SELECTED EXTRACT:
After heavy hinting from the Treasury for some weeks, the expected Autumn Budget has been pushed into spring 2021.
Since the March Budget and through to August, the expectation was that the Chancellor, Rishi Sunak, would introduce his second Budget this autumn. Such timing would have restored the cycle of a Spring Statement followed by an Autumn Budget after it broke down last year in the lead up to the general election.
With intense speculation around tax rises to pay for the raft of Covid-19 support measures, the first serious clue to a possible Autumn Budget delay emerged on 8 September, when the Office of Tax Simplification (OTS) slipped out a statement about its review of capital gains tax (CGT), which had been commissioned by the Chancellor in July. The statement announced the response deadline on the technical part of the OTS consultation would be deferred by four weeks, to 9 November. This was a surprising move as the OTS CGT report was expected to feed into the Autumn Budget.
Soon after, the Chancellor himself issued a brief written statement saying he had asked the Office for Budget Responsibility (OBR) to prepare an economic and fiscal forecast to be published in mid-to-late November. The vagueness surrounding the timing was evident, as the OBR report is produced alongside the Budget and incorporates costings for Budget measures.
What had started to look inevitable was confirmed on 24 September when the Treasury cancelled the Autumn Budget. The Chancellor will still have a set piece event towards the end of the year; not only is there the OBR report to present, but Mr Sunak must also publish a Spending Review. The latter was also a victim of the general election and ought to have been produced a year ago to cover the three years from April 2020. Instead, the then Chancellor published a one-year Spending Round. Given the pandemic uncertainties, it is likely that Mr Sunak will take a similar short-term view, rather than introduce a multi-year plan.
The postponement of the Autumn Budget does not mean the spectre of tax increases has also evaporated. The level of government borrowing (£174 billion in the first five months of 2020/21) makes tax rises virtually inevitable. However, the Chancellor has afforded you more time to plan and take action in areas such as CGT and pension contributions.

SOURCE DATA:
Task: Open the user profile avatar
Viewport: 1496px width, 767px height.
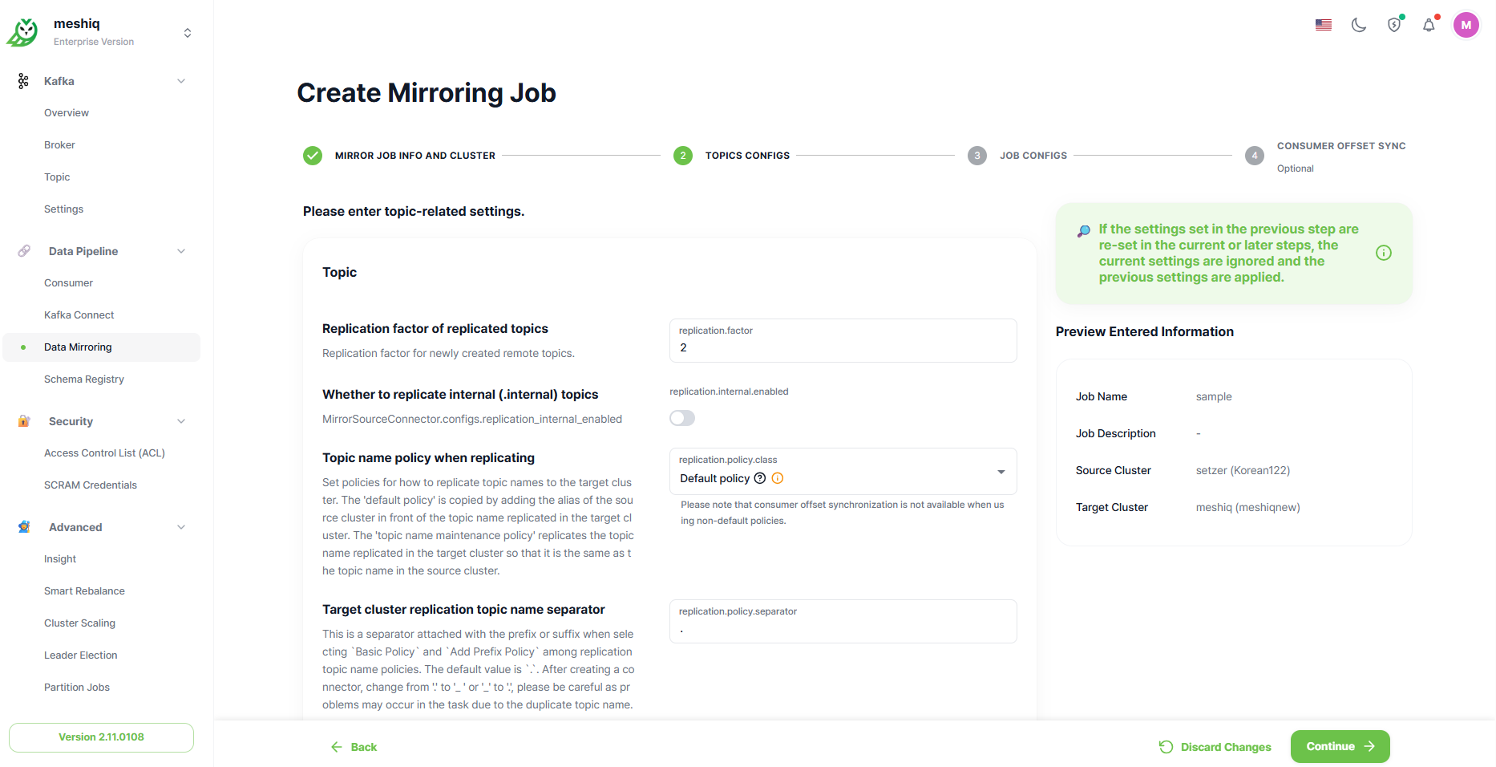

* * *

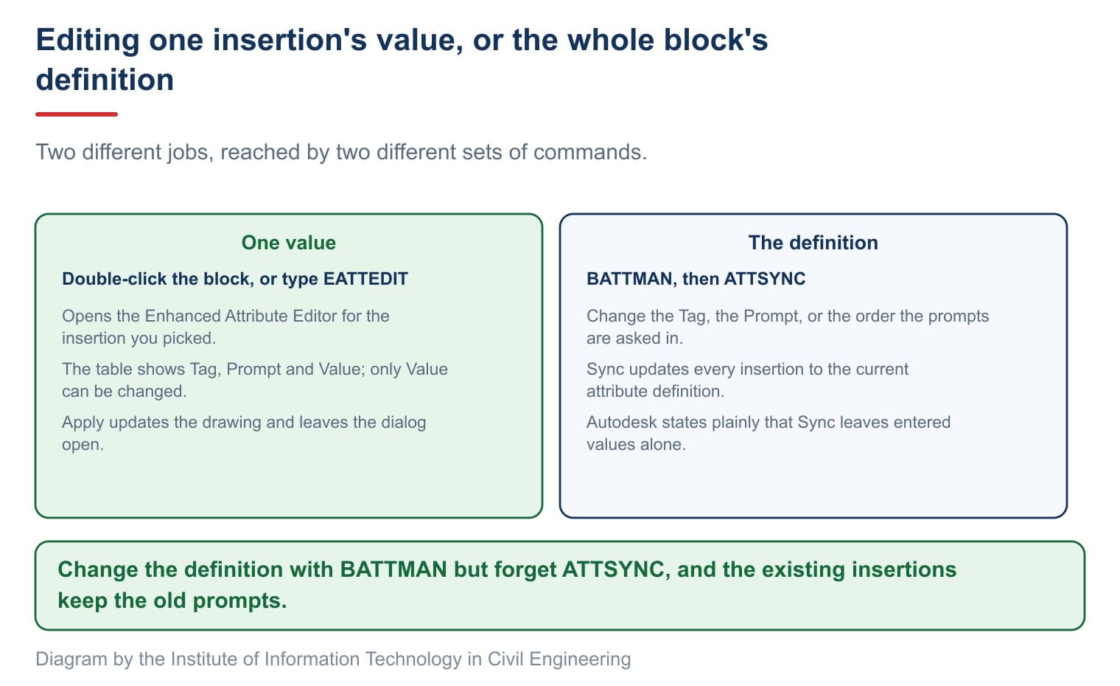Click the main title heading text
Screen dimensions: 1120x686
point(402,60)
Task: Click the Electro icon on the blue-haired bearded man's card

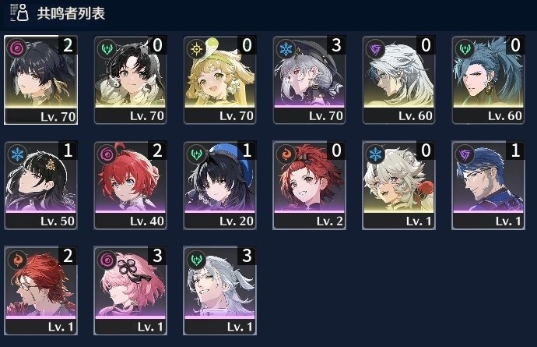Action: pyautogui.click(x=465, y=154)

--

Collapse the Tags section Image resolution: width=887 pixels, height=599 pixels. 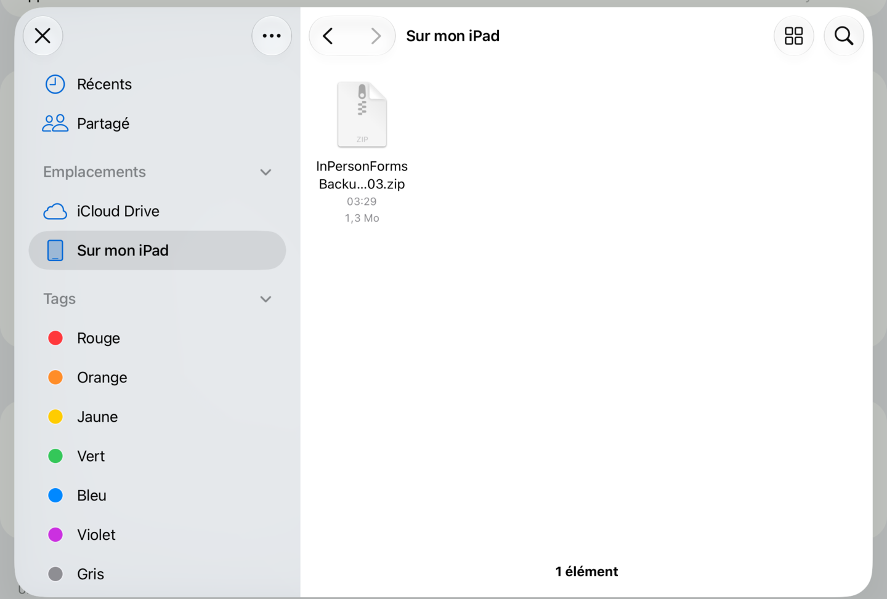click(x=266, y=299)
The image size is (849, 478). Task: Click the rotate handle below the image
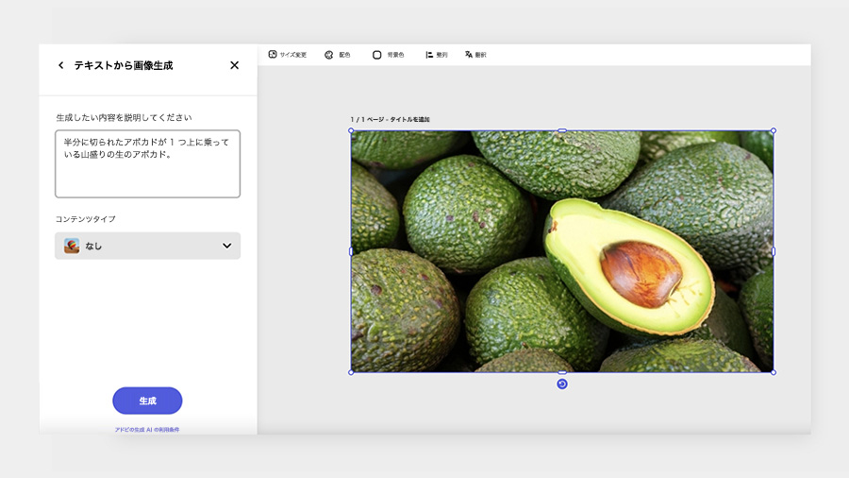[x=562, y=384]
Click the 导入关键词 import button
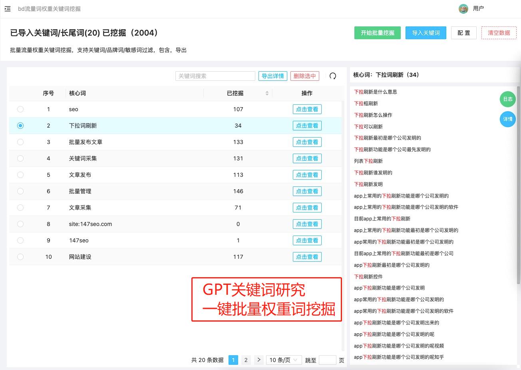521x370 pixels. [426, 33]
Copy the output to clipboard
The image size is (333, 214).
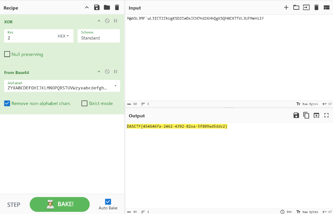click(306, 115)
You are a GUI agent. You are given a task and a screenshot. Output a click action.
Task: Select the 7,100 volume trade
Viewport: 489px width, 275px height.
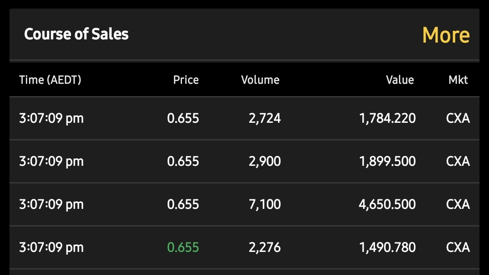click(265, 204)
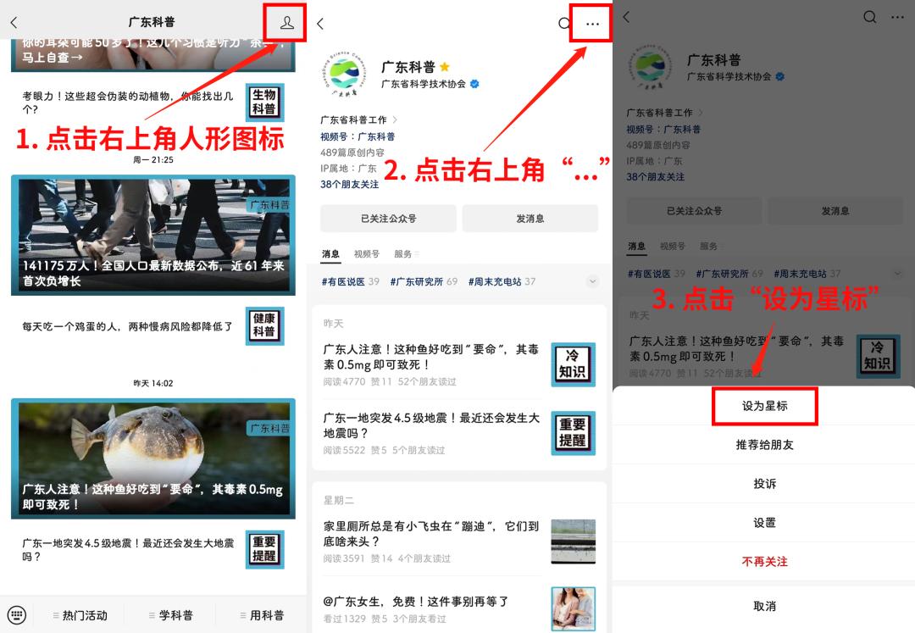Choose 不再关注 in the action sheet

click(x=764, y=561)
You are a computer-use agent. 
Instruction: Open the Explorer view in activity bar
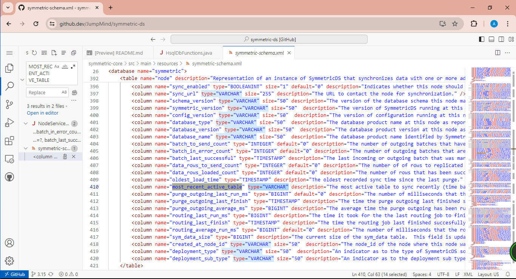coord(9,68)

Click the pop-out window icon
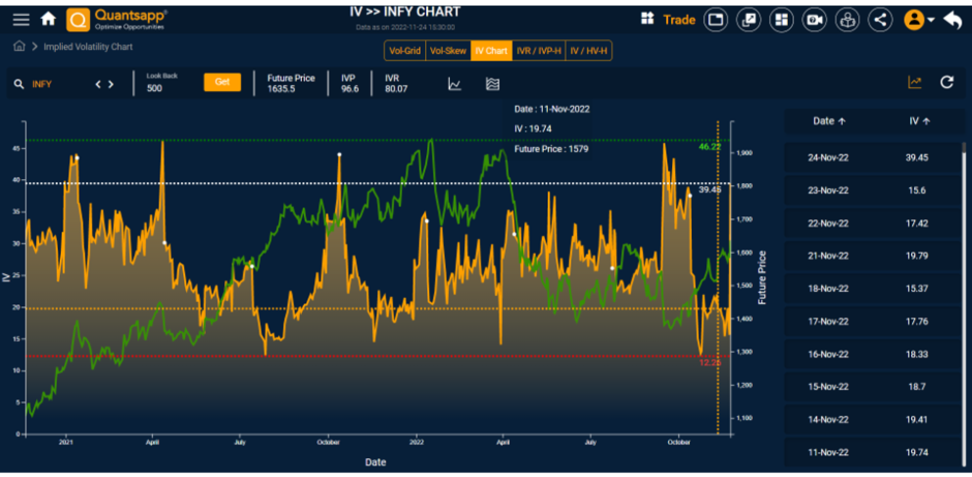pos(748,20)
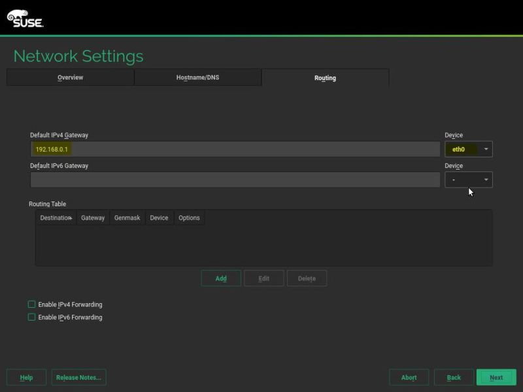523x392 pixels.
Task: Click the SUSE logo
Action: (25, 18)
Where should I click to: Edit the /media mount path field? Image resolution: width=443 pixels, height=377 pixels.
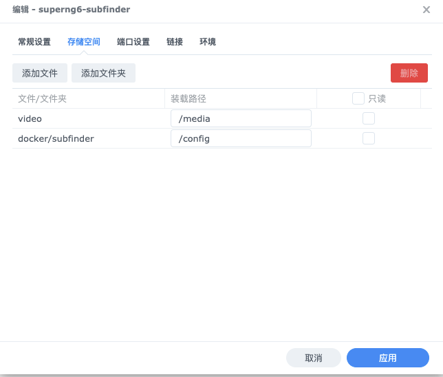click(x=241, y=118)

TASK DESCRIPTION: Decide whether each statement agrees with the article on the Autumn Budget delay. Answer yes or no for each and quote the deciding words from the article. 1. The OTS moved the response deadline for the technical part of its CGT consultation to 9 November. 2. The Treasury cancelled the Autumn Budget on 8 September. 3. The postponement of the Autumn Budget has removed the prospect of tax increases.

WRITTEN ANSWER:
1. Yes: "The statement announced the response deadline on the technical part of the OTS consultation would be deferred by four weeks, to 9 November."
2. No: "What had started to look inevitable was confirmed on 24 September when the Treasury cancelled the Autumn Budget."
3. No: "The postponement of the Autumn Budget does not mean the spectre of tax increases has also evaporated."